Newsflash: they are not, all R&D is a gamble and if they can't get the economics of a product to work it's not the buyers responsibility to make it work, no matter how you "define profit". Although, in the end the cost will be transferred to the customers in one way or another.

---
Jack of all trades and destructive tinkerer.
Top
Re: US Pharmaceutical Pricing
Post by Daryl   » Wed Sep 13, 2017 7:02 am

Daryl
Admiral

Posts: 2202
Joined: Sat Apr 24, 2010 1:57 am
Location: Queensland Australia

To some extent I'm conflicted here.
On one side companies are entitled to make a profit over time, and R&D is expensive.
On the other side when a company executive knows that setting the price of treatment at a millionaire's level will cause a great many people to die, I'm not sure how they sleep at night.

I'm also somewhat bigoted or biased by my experience in the workplace.
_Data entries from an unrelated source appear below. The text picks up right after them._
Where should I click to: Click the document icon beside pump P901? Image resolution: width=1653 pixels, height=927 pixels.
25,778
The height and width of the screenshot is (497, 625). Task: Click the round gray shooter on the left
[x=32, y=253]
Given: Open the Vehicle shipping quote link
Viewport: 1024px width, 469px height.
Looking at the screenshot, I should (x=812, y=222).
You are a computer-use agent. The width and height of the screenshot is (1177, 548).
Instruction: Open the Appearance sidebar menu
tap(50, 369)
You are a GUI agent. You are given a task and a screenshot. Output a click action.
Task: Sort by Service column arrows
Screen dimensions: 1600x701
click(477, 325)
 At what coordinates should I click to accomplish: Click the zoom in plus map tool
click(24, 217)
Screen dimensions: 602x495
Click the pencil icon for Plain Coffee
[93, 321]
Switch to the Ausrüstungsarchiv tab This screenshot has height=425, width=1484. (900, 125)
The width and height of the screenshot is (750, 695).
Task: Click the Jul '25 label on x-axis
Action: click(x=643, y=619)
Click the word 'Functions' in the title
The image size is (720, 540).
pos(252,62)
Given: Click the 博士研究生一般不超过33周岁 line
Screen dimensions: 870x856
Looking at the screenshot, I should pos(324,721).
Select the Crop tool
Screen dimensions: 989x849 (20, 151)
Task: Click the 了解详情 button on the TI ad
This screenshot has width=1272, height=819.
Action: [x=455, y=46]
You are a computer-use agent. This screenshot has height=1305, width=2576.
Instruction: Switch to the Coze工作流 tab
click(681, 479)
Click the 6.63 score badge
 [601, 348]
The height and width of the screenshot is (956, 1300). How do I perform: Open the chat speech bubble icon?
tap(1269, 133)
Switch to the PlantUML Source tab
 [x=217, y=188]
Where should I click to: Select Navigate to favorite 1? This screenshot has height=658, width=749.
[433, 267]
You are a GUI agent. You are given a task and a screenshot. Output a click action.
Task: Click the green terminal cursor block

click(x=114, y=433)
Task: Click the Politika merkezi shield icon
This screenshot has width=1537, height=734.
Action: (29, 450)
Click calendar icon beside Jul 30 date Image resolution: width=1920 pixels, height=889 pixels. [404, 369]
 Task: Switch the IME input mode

Now retired, I was my country's representative in many contract and supply negotiations with the US Military/Industrial complex. My US equivalents were the most unethical and unscrupulous people that you could imagine. I won't give too many details, but a single example was a simple but essential aircraft component that was quoted at $800, we countered by having a copy made for about $5, their counter was "Sure, but it doesn't have an airworthyness certificate, so if you use it and a aircraft goes down we'll make sure that you all personally go down with it". We found the original supplier who agreed to provide it for $80 with the airworthyness certificate. The original company then offered to match that, we said go elsewhere and fornicate, and it just so happened as a totally unrelated result our next two fleets were sourced from Europe.
So, if a senior US executive tells me the sky is blue, I'll go out and check.